The court divided its opinion into 11 sections that examined Lokuta’s work habits, conduct in the courtroom and chambers, and her relationship with other judges and court offices.

That examination revealed “clear and convincing evidence” that conduct in Lokuta’s courtroom not only violated the judicial Canons, but also the “standard of common decency,” the court said.

“We will not belabor the point except to say, that reading the testimony in this case … one gets the picture of something out of a Lewis Carroll or Dickens (novel) rather than of the chambers of a judge of the court of common pleas,” the court said.

Among the key findings are that Lokuta:

• Routinely belittled, berated and badgered court staff and others who appeared before her. The abuse was so severe that some employees were so traumatized that they could no longer appear before her.

“In our view her behavior qualifies as scandalous; it certainly is such that brings the judicial office into disrepute,” the court said.

• Utilized court personnel to perform “hundreds” of hours of work conducting her personal business, including cleaning her home, packing items, caring for her ill mother and raking her yard.

The court said it found that abuse “repugnant” and an “affront to every judge and judicial employee of the commonwealth.”

“We dare say that the reasonable expectations of the public would include the expectation that a judge would not require her law clerk to spend her time raking the judge’s yard, bubble wrapping the judge’s things or scrubbing the judge’s floors,” the court wrote.

• Created a “war”-like atmosphere with other judges and county court offices, including showing extreme disrespect and insubordination to the president judge.

• Was habitually late for hearings and intentionally delayed the start of proceedings while she chatted with people in her chambers.

• Openly acknowledged a personal bias against certain attorneys, then issued rulings that were detrimental to their clients’ cases.

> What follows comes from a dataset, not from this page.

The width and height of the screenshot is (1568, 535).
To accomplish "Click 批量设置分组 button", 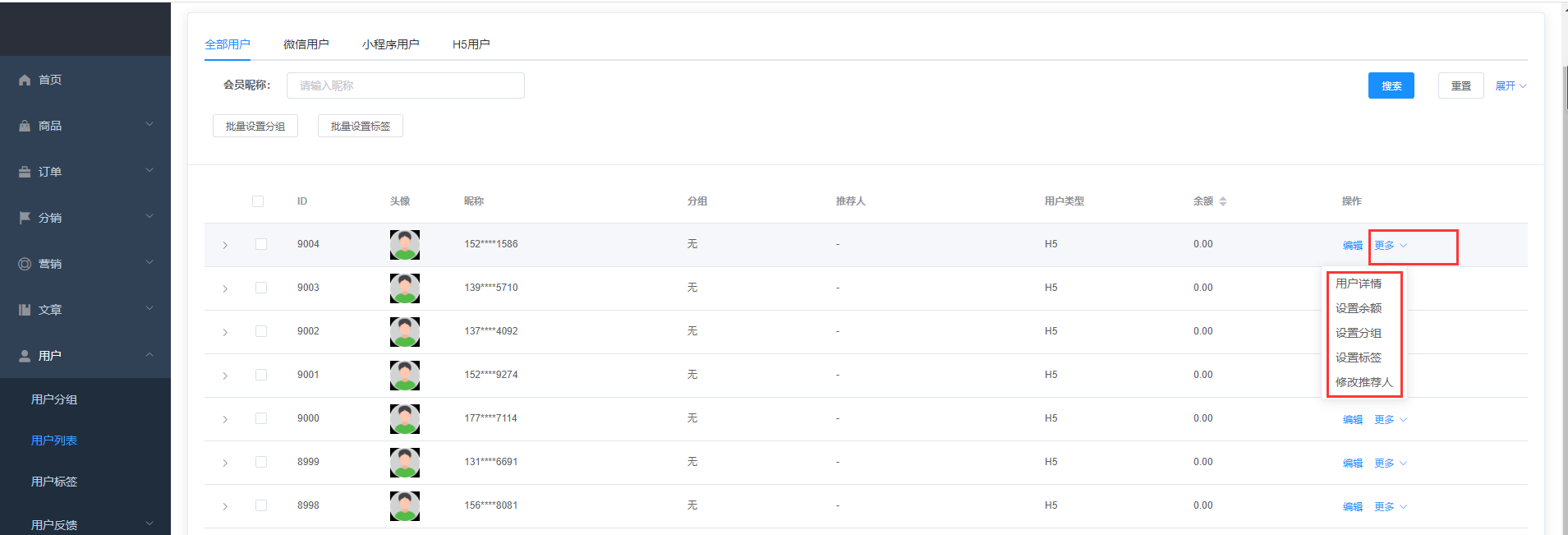I will click(x=255, y=126).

• Falsely accused deputy court administrator P.J. Adonizio of physically and verbally assaulting her during an altercation in the courthouse in June 2004.

The court was particularly critical of Lokuta for the Adonizio incident.

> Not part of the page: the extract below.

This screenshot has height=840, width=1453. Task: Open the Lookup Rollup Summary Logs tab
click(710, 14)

Lokuta alleged an irate Adonizio grabbed Gushanas by the arm and screamed uncontrollably at her and Lokuta after Gushanas told him Lokuta wanted to see him.

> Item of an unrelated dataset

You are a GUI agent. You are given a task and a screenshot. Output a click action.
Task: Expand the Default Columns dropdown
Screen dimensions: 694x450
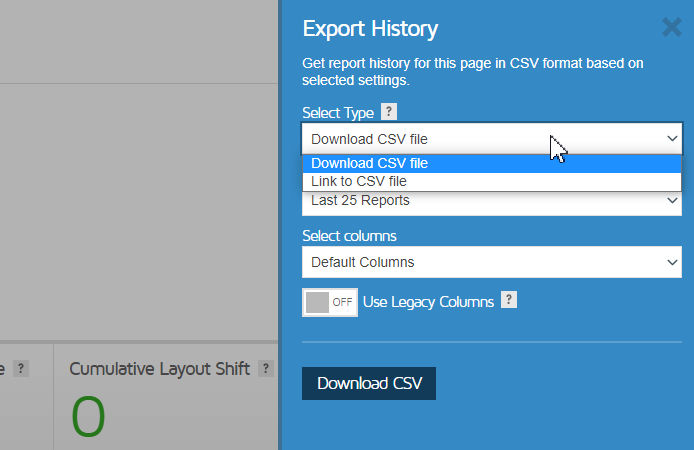pos(492,262)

Adonizio maintained he never touched Gushanas, and that it was she who became irate after he calmly explained he could not meet with Lokuta because he had to accompany his wife to a doctor’s appointment.

Citing the testimony of four people who witnessed the incident, the court determined that Lokuta and Gushanas lied. Worse yet, the court said, Lokuta then filed a false report with Judge Conahan, demanding that Adonizio be disciplined.

“We find (Lokuta’s) report to Judge Conahan to be singularly dishonorable, exhibiting as it does an extraordinary level of malice,” the court said. “Certainly the expectations of the public would include the expectation that a judicial officer would not deliberately make false charges of serious misconduct against a man whose only offense was to place more urgency on a visit to his wife’s oncologist than on an immediate and impromptu meeting with the respondent.”

The court also rejected several procedural, legal challenges Lokuta filed. One of those challenges alleged the board had failed to issue a ruling on her case within the mandated time frame.

The court found the delay was caused in part by Lokuta. The court noted the conduct board spent six months trying to get Lokuta to agree to a psychiatric evaluation. She also fought its attempts to question her following the filing of Weber’s complaint.

Staff writer Steve Mocarsky contributed to this report.